Our results did not show an effect of the Ser704Cys, Leu607Phe and Arg264Gln polymorphisms on availability of D_2/3Rs in the striatum, or D₂Rs in the caudate and putamen regions, with no indication of difference between groups. We therefore have not found evidence that the associations between these polymorphisms and psychotic and other mental disorders (Ser704Cys ^28–36, Leu607Phe ^37–40, and Arg264Gln ^23,29,41) are likely mediated by altered striatal D_2/3R availability.

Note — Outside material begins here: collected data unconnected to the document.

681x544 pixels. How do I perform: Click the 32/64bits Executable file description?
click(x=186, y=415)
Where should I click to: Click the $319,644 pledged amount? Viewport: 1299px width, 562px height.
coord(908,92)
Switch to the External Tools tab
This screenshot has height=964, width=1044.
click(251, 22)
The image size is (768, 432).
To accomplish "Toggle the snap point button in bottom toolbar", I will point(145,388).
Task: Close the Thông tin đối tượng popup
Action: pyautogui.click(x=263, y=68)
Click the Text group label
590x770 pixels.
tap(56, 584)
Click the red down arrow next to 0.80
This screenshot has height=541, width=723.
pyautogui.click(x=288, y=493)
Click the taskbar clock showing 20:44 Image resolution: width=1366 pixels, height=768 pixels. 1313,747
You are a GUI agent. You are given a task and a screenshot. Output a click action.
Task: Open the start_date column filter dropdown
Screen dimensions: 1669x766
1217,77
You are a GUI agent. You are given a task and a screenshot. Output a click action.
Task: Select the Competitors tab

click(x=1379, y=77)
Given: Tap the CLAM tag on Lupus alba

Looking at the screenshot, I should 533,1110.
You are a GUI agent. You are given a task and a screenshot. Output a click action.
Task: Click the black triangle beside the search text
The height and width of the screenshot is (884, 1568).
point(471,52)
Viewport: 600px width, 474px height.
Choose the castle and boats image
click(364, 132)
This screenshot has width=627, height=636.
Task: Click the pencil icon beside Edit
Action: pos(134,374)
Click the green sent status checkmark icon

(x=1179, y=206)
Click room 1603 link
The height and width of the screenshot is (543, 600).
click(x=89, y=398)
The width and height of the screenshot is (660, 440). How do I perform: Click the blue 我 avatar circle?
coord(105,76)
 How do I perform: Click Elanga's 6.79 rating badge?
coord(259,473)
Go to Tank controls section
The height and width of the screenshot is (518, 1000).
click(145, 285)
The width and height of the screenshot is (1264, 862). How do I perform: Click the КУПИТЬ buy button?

However, statistical epistasis between the DISC1 polymorphisms and other genes involved in the D₂R signaling pathway affecting D₂R cannot be ruled out, as well as effects of other DISC1 variants on the D₂R. Likewise, environmental factors such as exposure to psychosocial stress may also interact with the polymorphisms to affect dopamine function and mediate risk for schizophrenia and other mental illnesses ⁷². The DISC1 Ser704Cys, Leu607Phe and Arg264Gln polymorphisms could increase risk of psychotic and others disorders through effect on prefrontal or hippocampal structure and function ²⁵, other neurotransmitters such as glutamate ⁷³, or alterations in other components of the dopamine system such as the dopamine receptor (DAT) ²¹ or presynaptic dopamine synthesis capacity and release. We have recently shown association between the serine allele of Ser704Cys and increased striatal dopamine synthesis capacity in healthy participants ⁷⁴. Interestingly, recent studies indicate the t(1;11) translocation may increase the risk of psychosis through various other mechanisms, including altered DNA methylation ⁷⁵, regulation of N-methyl-D-aspartate receptors (NMDAR) motility ⁷⁶ and/or ⁷⁶added effects of the translocation and a variable subset of potential phenotypic polymorphisms ⁷⁷. Future studies should aim at clarifying how the DISC1 protein interacts with the D₂R and whether the DISC1 Ser704Cys, Leu607Phe and Arg264Gln polymorphisms affect D₂R availability in clinical populations.

Conclusions

The three most common DISC1 polymorphisms Ser704Cys, Leu607Phe and Arg264Gln are not associated with significant alterations in striatal D_2/3R or D₂R availability in healthy volunteers. This indicates the mechanism mediating associations between these variants and psychotic disorders is unlikely to involve altered D₂ availability.